**Page excerpt**
-------------------------

Until very recently, the oil price and gold price tended to follow a similar pattern, as evidence by the below chart. The fundamentals driving these prices differ of course, but over my many years I’ve come to expect the two to rise together, at times languish together and decline in tandem.
When I first bought a few gold stocks, the sector was washed out and companies were unable to raise any capital. Things have changed dramatically in recent months.
“Canada’s junior gold mining sector is on track for its best year for financing in nearly a decade as companies take advantage of soaring gold prices to load up on cash and advance long-delayed exploration and development projects.”
Globe & Mail July 27, 2020
Lack of investor interest is the best ‘buy’ signal I’ve used over the decades. It was lack of interest that inspired me to look at the gold sector when I did. The price of gold was creeping higher but nobody seemed to care.
We’re at that point now – where despite the stability of the price of oil, the stocks are of no interest to investors. Junior energy companies are struggling to raise capital – after all crude inventories are bulging (crude stocks are far above their 5-year average levels) and demand is constrained by COVID-19 right?

-------------------------

**Data to examine**
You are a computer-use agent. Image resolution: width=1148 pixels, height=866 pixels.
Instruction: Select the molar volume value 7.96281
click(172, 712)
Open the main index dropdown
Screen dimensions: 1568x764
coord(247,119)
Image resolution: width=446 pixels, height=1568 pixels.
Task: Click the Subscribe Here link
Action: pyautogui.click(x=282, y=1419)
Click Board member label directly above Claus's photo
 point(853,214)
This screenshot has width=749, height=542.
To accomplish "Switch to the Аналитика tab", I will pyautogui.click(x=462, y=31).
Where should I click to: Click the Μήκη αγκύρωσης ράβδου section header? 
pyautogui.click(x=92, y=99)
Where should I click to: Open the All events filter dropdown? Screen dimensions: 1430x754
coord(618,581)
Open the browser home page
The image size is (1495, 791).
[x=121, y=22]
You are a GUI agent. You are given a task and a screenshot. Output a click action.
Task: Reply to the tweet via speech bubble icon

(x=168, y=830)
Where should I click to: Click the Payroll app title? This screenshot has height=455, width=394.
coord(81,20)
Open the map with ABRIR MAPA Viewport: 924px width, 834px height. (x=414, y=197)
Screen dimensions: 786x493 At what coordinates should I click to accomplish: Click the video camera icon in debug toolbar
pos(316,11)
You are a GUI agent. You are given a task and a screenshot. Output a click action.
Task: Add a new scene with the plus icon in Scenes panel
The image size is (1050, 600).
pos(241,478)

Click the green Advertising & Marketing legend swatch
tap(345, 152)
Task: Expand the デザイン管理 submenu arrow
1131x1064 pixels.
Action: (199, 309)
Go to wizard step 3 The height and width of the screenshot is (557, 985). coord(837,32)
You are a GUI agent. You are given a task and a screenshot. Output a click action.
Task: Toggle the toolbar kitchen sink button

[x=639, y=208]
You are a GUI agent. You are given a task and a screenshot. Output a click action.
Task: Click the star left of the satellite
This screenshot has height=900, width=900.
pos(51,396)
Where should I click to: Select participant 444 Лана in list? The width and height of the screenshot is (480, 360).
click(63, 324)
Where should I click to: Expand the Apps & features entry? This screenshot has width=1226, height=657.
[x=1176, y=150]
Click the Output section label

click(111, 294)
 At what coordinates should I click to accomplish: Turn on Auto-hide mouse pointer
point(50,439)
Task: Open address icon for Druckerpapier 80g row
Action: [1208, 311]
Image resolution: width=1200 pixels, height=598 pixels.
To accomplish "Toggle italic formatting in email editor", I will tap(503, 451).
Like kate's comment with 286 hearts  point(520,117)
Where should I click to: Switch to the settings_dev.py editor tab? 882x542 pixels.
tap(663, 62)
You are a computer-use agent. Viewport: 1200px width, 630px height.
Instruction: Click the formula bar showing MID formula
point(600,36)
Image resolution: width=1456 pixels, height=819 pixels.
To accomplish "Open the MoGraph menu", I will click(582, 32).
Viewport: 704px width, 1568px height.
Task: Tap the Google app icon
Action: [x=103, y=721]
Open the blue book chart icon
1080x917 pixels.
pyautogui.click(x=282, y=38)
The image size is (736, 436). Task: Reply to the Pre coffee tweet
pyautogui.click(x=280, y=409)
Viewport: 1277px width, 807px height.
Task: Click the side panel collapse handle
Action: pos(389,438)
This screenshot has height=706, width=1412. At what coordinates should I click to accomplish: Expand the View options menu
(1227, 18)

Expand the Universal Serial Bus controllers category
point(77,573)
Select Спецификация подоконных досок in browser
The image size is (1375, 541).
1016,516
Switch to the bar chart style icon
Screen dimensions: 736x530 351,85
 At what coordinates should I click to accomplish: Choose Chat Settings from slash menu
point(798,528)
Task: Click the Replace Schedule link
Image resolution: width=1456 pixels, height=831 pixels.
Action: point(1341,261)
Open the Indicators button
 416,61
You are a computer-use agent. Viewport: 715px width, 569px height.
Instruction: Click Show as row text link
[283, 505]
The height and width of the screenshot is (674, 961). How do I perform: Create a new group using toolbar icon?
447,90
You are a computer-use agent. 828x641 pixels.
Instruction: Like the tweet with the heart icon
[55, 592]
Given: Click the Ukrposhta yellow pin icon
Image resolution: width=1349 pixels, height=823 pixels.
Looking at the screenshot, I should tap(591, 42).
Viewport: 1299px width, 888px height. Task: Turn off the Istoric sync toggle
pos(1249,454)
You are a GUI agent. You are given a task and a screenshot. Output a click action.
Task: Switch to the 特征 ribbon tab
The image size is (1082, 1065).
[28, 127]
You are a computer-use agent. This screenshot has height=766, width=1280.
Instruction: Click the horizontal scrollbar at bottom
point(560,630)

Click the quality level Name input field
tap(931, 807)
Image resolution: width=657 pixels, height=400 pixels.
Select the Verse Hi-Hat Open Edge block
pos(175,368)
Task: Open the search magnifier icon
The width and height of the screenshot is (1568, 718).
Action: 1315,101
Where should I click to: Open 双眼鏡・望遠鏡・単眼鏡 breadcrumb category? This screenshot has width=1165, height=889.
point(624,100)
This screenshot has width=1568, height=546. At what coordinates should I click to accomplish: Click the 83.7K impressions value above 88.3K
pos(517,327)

-------------------------

**Tasks to perform**
1. According to the commentary on gold and oil prices, what has the author used over the decades as the best "buy" signal?
2. Reproduce the part of the commentary on gold and oil prices between "We’re at that" and "by COVID-19 right?", inclusive.
3. Carry on the commentary on gold and oil prices, starting right after its final sentence.

**Answers by item**
1. Lack of investor interest.

2.
We’re at that point now – where despite the stability of the price of oil, the stocks are of no interest to investors. Junior energy companies are struggling to raise capital – after all crude inventories are bulging (crude stocks are far above their 5-year average levels) and demand is constrained by COVID-19 right?

3.
What will be the catalyst for the energy stocks to bounce back and resume their relationship with the price of gold? We’re already seeing production and development being curtailed by most companies, and OPEC+ has demonstrated the discipline necessary to re balance supply and demand in due course. Inventories of crude will be absorbed as economies continue to reopen and global trade is picking up steam. It is inevitable that the oil price will continue its climb from current levels.
What if the gold price declines? This is a distinct possibility – there’s so much hype now (in contrast to a year ago). However, the seemingly never ending onslaught of liquidity provided by central banks would suggest otherwise. As long as the opportunity cost of holding the precious metal is negligible, it is likely the price of gold will remain firm for the foreseeable future even if the big gains have already been had.
My own approach is to take profits in the yellow gold and invest the proceeds in black gold. There continue to be solid signs that economies are recovering which bodes well for Texas Tea.